Да, Лидия воочию видела, как он проник в сновидения Маргарет Поттон, не прося ни о чем, но внушив ей уверенность, будто все это – жертва, желанная для нее самой.

Желанная, так как Маргарет Поттон полюбила его.

Так как он внушил ей любовь к себе. Взглянул на идеализированные образы из ее грез и облекся в те же лубочные, выспренние мелодраматические тона.
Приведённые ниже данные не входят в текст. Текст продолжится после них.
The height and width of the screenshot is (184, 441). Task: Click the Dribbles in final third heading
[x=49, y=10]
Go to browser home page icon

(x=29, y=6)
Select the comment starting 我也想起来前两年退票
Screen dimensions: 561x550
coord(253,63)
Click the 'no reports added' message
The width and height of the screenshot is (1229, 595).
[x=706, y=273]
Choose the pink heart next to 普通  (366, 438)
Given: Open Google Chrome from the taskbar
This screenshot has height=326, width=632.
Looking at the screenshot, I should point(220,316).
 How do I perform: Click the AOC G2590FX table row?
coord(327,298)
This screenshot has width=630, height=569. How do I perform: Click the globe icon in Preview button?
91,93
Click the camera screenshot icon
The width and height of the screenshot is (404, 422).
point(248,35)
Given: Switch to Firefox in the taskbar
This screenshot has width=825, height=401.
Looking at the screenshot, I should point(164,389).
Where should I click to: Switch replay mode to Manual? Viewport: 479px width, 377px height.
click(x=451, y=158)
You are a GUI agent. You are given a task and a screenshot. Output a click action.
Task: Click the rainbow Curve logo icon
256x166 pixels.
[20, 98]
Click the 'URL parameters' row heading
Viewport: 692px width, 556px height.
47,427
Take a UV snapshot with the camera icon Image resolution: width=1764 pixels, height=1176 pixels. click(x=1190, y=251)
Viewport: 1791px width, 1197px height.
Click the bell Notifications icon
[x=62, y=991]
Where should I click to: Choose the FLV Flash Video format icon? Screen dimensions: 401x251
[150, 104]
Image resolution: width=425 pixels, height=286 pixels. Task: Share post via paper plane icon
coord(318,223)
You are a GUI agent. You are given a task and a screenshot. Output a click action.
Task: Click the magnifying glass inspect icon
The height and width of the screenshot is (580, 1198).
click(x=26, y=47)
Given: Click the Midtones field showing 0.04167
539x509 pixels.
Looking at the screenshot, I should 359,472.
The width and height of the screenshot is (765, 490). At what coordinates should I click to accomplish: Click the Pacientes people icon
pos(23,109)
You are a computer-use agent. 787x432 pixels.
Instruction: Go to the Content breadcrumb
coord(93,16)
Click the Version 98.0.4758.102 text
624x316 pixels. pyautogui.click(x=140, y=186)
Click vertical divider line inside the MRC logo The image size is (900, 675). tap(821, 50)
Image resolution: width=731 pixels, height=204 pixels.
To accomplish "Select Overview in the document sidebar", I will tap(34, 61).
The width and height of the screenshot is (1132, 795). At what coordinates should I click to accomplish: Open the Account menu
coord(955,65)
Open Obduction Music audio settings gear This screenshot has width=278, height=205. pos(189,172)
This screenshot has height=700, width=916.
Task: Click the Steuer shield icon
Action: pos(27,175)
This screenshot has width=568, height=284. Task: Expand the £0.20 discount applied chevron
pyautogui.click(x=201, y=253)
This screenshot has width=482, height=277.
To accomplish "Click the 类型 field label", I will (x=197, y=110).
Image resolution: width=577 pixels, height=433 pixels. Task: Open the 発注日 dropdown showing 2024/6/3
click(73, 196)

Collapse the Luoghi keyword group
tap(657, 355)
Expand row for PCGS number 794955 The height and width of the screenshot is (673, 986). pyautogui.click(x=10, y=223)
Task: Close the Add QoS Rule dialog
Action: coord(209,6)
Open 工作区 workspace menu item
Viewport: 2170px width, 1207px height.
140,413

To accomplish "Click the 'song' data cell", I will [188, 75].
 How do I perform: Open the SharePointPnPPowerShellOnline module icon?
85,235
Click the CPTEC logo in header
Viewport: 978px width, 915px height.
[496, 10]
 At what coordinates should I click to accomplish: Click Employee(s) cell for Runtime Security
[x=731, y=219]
Вот уж три ночи – с тех пор как Джейми отправился в Петербург – Лидия рылась в медицинских журналах, сверяла имена, факты, адреса в колонках, где публикуются письма читателей… и все это только затем, чтобы не видеть во сне обескровленное мертвое тело Маргарет Поттон, распростертое на кровати.

Или, по крайней мере, свести эти сновидения к минимуму.

Сердце ее кричало Исидро поверх тела Маргарет: «Как вы могли?!»

«Да проще простого», – деловито, без эмоций отвечал разум.

Исидро – вампир. Поскольку она, Лидия, решительно отказывалась принять его покровительство, если он не воздержится от убийств, от духовного насыщения смертью жертв, из коих черпает ментальную силу, дабы творить иллюзии, ему долгое время пришлось голодать. Ну а несчастная Маргарет, одурманенная любовью, не раз говорила, что ради него готова на все – даже на смерть.

Вот это была любовь…

«Но отчего меня это хоть сколько-нибудь задевает?»

«Отчего же мне больно?»

«Отчего мне ТАК больно?»

Воспоминания обо всех этих разговорах ночами напролет – за картами, за изучением банковских документов, за размышлениями о совместном расследовании, в купе поездов, у оконных решеток эркера того дома в Константинополе, в тумане, окутавшем черно-белую, словно скелет, каменную громаду венского кафедрального собора, – все это вздор.

Однако ощущение, будто она имела дело не с вампиром, но с человеком – немалой хитрости и большого ума, внушавшего то восхищение, то исступленную ярость, ученым, а временами поэтом, наблюдавшим дурачества смертных на протяжении трех с половиной столетий, – упорно не оставляло ее, и его стойкость наполняла Лидию жгучим стыдом.